→ **Estratto della pagina**:

LONGARONE (Belluno) — La tesoreria unica si porta a Roma anche i soldi del Vajont. Ciò che resta del risarcimento danni per il disastro del 9 ottobre 1963 finisce in Banca d'Italia: 4,5 milioni di euro, sui 77 miliardi (di lire) liquidati da Enel, Montedison e Stato italiano a seguito dell'accordo di ripartizione paritaria di 12 anni fa. Solo che dalle parti di Longarone non l'hanno presa affatto bene. Tanto che il Comune ha «diffidato» il governo. Per questioni etiche, certo, ma anche pratiche: si tratta di capitali investiti, e a chiudere anzitempo le operazioni finanziarie a termine ci si rimette un sacco di soldi.

«Tempo fa - spiega il sindaco di Longarone Roberto Padrin - il Comune ha bandito una gara tra istituti bancari. Abbiamo fatto la nostre scelte, a vantaggio dei cittadini: gli interessi dell'investimento, infatti, servono all'intera comunità. Ora il governo Monti ci chiede di disinvestire: il che significa perdere gli utili e soprattutto aprire il portafoglio per pagare penali, che sempre accompagnano contratti di questo genere. Una beffa».

→ **Compito da svolgere**: Riscrivi l'articolo sul Vajont da "LONGARONE (Belluno) —" fino a "sacco di soldi.", sostituendo "Banca d'Italia" con "Cassa depositi e prestiti".

→ **Voci salvate**:
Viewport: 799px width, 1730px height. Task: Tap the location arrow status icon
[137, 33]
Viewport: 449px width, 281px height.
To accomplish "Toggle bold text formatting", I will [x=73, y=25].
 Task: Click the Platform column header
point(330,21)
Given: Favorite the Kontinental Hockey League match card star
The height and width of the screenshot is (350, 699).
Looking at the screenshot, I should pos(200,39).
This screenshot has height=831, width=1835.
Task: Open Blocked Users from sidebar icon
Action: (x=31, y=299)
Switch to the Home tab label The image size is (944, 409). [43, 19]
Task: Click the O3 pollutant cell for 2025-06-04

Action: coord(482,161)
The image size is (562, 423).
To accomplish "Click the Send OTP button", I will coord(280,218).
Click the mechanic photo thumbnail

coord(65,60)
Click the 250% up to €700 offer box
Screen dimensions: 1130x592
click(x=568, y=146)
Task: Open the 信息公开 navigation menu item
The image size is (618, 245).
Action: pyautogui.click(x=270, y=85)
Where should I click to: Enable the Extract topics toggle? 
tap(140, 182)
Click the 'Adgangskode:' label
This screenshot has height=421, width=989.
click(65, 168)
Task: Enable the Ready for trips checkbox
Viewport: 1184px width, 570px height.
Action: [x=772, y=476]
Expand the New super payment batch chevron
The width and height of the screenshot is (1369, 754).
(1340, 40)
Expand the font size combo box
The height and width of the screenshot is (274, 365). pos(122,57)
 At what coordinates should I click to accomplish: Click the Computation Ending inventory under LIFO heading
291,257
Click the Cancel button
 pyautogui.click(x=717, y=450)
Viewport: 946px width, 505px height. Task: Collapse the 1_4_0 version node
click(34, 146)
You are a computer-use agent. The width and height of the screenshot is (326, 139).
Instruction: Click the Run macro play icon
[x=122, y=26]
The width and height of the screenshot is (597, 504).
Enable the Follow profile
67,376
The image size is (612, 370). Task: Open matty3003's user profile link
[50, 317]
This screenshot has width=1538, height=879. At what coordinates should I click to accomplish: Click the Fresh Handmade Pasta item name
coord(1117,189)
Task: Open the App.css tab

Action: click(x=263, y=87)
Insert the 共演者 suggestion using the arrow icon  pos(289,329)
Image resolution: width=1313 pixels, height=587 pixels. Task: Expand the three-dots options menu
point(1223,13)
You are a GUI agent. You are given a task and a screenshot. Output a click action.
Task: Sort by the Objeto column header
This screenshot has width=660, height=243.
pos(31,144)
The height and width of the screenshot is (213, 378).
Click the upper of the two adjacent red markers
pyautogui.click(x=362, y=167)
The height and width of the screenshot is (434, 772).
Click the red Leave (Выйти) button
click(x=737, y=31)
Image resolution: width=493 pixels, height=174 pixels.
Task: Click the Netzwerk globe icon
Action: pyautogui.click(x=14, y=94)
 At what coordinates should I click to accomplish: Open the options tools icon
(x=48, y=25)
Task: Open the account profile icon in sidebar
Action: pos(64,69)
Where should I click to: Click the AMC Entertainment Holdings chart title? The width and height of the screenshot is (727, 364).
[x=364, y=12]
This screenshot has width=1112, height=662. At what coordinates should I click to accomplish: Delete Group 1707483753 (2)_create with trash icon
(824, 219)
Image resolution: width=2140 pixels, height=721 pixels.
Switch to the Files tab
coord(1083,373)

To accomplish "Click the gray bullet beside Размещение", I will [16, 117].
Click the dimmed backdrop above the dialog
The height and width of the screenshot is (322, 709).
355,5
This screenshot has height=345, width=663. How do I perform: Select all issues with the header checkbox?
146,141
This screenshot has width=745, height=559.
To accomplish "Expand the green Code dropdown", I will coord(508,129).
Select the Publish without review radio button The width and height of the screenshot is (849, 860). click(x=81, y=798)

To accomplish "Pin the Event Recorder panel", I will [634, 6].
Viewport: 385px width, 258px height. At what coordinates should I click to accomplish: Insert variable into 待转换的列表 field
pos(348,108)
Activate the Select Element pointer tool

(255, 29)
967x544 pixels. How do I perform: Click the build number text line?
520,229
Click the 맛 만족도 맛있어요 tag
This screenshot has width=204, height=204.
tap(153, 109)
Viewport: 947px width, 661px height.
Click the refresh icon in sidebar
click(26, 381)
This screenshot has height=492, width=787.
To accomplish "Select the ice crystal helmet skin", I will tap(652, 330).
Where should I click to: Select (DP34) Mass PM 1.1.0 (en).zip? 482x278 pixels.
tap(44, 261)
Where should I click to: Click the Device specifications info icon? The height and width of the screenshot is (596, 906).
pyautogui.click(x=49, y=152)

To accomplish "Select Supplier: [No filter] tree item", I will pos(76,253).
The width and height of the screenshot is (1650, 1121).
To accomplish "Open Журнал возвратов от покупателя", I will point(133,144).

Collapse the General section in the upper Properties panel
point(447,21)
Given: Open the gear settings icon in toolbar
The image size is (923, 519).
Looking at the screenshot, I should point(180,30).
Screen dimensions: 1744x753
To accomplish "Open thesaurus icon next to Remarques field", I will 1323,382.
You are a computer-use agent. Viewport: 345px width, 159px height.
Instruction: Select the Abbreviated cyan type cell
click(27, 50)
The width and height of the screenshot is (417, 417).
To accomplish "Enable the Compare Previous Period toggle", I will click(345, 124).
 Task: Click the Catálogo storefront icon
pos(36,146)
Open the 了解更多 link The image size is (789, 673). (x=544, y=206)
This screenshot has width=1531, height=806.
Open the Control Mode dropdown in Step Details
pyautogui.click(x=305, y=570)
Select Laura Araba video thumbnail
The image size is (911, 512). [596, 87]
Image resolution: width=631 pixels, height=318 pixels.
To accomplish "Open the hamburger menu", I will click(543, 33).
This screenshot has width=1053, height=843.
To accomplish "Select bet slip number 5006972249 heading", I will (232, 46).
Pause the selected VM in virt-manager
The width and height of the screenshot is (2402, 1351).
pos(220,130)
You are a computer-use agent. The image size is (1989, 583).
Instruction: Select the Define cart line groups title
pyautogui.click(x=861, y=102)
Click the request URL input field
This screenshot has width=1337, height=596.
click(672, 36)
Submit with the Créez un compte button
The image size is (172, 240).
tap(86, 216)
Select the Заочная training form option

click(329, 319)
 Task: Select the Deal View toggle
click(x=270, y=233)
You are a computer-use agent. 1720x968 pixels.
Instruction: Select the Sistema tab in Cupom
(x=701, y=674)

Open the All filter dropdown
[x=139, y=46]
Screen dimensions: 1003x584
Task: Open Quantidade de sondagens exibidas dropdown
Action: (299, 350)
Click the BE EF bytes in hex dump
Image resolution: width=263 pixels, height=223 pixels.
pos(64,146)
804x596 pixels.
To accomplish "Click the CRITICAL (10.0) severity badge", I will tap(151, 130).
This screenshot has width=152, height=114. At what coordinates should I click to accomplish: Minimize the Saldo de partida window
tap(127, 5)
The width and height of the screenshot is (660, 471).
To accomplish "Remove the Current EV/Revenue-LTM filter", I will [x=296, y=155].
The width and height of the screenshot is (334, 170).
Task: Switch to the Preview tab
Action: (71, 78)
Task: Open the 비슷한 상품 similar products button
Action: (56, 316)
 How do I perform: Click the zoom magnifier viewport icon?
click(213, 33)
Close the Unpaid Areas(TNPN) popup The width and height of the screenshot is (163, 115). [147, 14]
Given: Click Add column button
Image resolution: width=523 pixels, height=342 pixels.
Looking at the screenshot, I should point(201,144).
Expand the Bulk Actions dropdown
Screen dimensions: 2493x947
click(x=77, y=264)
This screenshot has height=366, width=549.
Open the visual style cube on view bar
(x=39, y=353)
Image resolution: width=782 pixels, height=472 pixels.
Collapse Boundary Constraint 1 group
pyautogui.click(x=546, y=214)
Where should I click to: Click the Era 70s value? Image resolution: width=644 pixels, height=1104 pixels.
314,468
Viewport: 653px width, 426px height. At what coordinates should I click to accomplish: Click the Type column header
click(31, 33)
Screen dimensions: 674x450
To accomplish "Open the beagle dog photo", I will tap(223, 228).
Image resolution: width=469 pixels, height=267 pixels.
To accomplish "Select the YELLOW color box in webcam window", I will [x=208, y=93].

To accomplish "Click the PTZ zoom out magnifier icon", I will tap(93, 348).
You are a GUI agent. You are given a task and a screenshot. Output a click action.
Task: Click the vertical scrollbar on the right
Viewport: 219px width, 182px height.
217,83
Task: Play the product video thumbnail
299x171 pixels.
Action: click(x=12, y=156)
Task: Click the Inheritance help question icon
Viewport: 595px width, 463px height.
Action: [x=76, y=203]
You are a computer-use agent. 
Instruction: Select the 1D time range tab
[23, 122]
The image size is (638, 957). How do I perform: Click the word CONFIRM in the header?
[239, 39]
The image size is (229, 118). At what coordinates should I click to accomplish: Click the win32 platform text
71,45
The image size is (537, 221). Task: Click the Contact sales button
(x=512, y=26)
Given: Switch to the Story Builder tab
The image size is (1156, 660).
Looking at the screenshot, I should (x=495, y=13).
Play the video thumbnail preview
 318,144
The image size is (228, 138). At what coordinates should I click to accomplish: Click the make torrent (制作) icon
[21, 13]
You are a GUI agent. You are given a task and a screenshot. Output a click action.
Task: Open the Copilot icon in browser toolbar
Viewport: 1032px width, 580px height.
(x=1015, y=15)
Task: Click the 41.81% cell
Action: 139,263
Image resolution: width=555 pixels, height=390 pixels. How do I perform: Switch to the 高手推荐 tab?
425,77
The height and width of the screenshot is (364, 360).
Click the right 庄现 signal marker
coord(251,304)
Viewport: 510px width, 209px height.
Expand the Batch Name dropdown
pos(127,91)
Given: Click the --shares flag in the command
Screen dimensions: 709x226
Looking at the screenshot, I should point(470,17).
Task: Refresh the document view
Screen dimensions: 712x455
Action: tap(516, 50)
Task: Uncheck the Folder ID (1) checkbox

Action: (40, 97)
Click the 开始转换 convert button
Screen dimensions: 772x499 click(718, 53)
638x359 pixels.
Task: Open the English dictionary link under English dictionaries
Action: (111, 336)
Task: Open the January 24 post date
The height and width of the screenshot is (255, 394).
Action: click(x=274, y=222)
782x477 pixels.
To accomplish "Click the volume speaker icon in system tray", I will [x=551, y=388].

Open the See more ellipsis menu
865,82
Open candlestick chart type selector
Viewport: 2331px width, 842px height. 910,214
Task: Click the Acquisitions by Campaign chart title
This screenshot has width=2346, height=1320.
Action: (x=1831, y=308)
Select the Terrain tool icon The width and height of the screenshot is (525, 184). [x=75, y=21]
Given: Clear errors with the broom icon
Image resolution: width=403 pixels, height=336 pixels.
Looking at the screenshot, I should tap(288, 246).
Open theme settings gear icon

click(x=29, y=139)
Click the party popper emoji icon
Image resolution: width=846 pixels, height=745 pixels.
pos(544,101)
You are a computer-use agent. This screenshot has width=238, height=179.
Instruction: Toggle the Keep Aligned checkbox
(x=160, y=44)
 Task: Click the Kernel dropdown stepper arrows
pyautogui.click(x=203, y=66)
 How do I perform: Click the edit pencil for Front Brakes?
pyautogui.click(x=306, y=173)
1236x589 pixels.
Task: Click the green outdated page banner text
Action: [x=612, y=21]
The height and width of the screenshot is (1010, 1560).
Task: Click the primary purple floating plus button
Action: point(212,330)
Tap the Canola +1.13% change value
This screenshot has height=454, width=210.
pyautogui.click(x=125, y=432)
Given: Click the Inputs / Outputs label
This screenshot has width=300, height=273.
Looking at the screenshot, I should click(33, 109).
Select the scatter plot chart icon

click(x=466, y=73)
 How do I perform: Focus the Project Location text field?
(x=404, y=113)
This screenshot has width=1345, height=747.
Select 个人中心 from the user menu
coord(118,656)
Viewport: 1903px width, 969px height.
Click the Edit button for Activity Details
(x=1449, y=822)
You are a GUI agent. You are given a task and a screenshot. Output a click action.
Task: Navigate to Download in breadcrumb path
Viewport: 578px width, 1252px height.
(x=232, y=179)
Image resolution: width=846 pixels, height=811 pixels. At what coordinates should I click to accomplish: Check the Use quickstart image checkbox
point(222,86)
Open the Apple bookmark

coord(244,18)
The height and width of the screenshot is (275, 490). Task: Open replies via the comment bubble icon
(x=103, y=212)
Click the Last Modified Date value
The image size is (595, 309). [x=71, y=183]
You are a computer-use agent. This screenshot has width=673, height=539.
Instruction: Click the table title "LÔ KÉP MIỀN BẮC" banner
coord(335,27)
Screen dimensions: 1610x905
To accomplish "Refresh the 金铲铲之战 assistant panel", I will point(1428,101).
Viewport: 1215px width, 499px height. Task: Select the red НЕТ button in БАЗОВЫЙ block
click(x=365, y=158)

→ **Soluzione esercizio**:
LONGARONE (Belluno) — La tesoreria unica si porta a Roma anche i soldi del Vajont. Ciò che resta del risarcimento danni per il disastro del 9 ottobre 1963 finisce in Cassa depositi e prestiti: 4,5 milioni di euro, sui 77 miliardi (di lire) liquidati da Enel, Montedison e Stato italiano a seguito dell'accordo di ripartizione paritaria di 12 anni fa. Solo che dalle parti di Longarone non l'hanno presa affatto bene. Tanto che il Comune ha «diffidato» il governo. Per questioni etiche, certo, ma anche pratiche: si tratta di capitali investiti, e a chiudere anzitempo le operazioni finanziarie a termine ci si rimette un sacco di soldi.